Quote Originally Posted by Lissou View Post
It's a complex issue (the reason for female-only chess, not the recent thing about excluding trans women while also excluding trans men, that's just plain stupid). Girls aren't really encouraged to pursue chess. When they do it's often despite everyone rather than with their support. Then they go through hoops and are told every step of the way that they don't belong. So many of them don't make it as far as men do. And those who do have to deal with decades of receiving less support and less encouragement than they would have as boys. Then the enter tournaments and because of the discrepancy they have basically zero chance getting a title. Like, the best female player right now is ranked behind over 100 men.
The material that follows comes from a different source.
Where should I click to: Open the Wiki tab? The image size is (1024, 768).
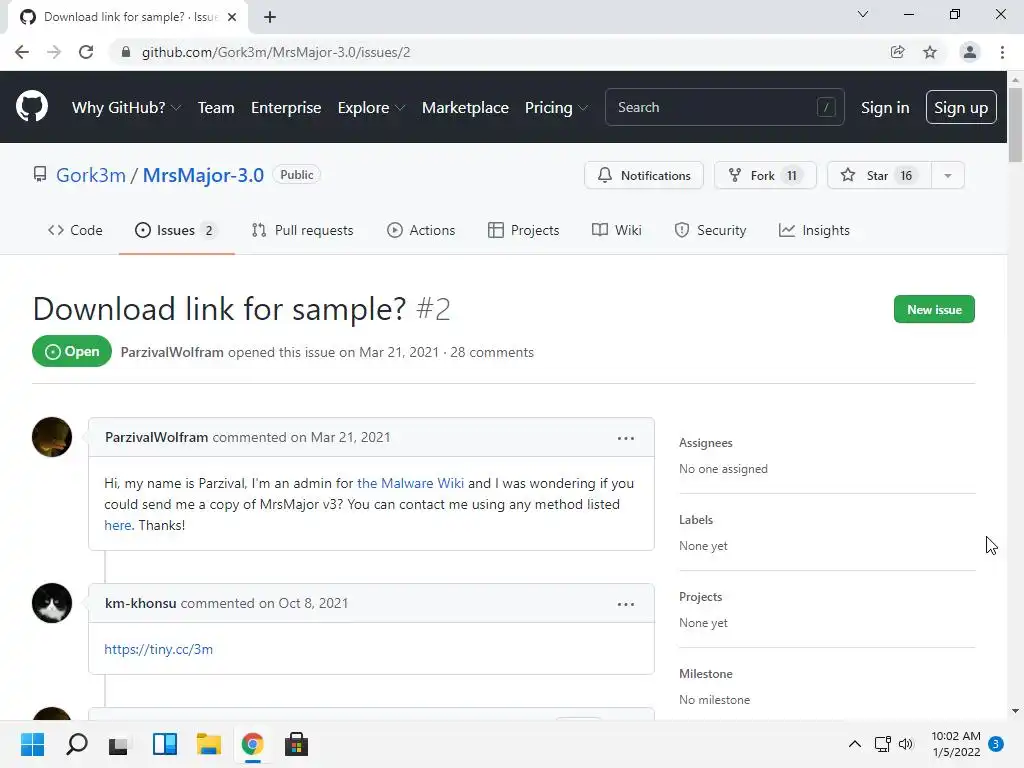[616, 230]
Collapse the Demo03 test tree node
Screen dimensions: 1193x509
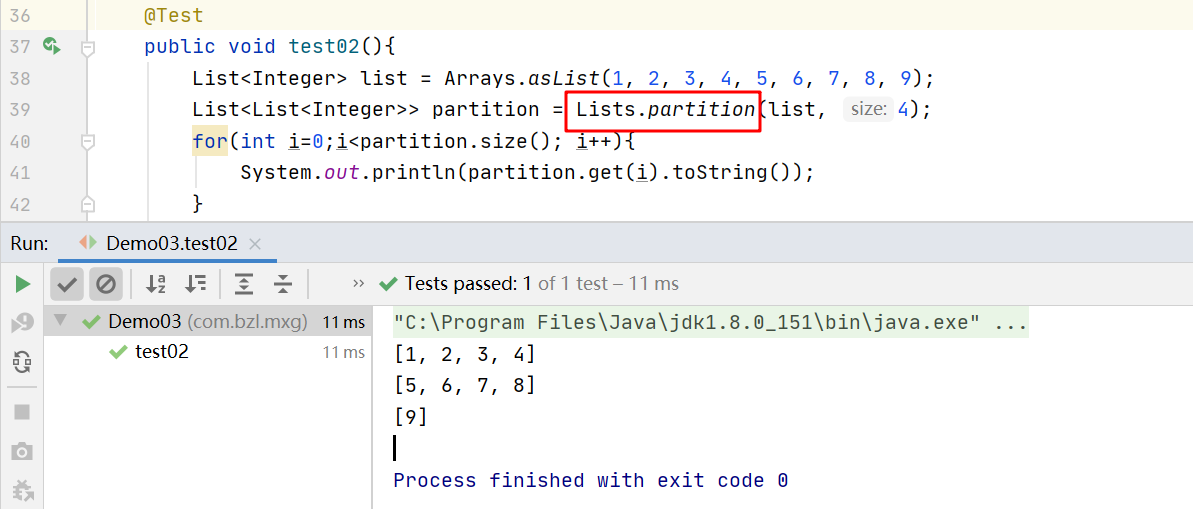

So they created female-only tournaments to try and encourage women, tell they it's okay for them to play chess too, that they're welcome, that they can do it in a place where they won't have to deal with sexist remarks and so on. But those don't get as much funding, don't get as much attention, and so the whole thing gets perpetuated in a different way. It becomes a "lesser tournament" if you will. And you're in a position where female players can join the open tournament and know there probably won't get anywhere or join the female tournament and get titles that people won't respect much.

Any solution needs to make changes that are so big, we can't just hope for them to happen but they would cost a fortune to implement by "force". I mean it's basically the definition of the long-lasting consequences of a systemic discrimination even once we try to fix said discrimination.

So long story short, that's why there are separate tournaments and it's difficult to know if it's helping or hurting in the long run.
Incidentally this is why there's practically any gendered sports at all. Thanks for explaining it very well!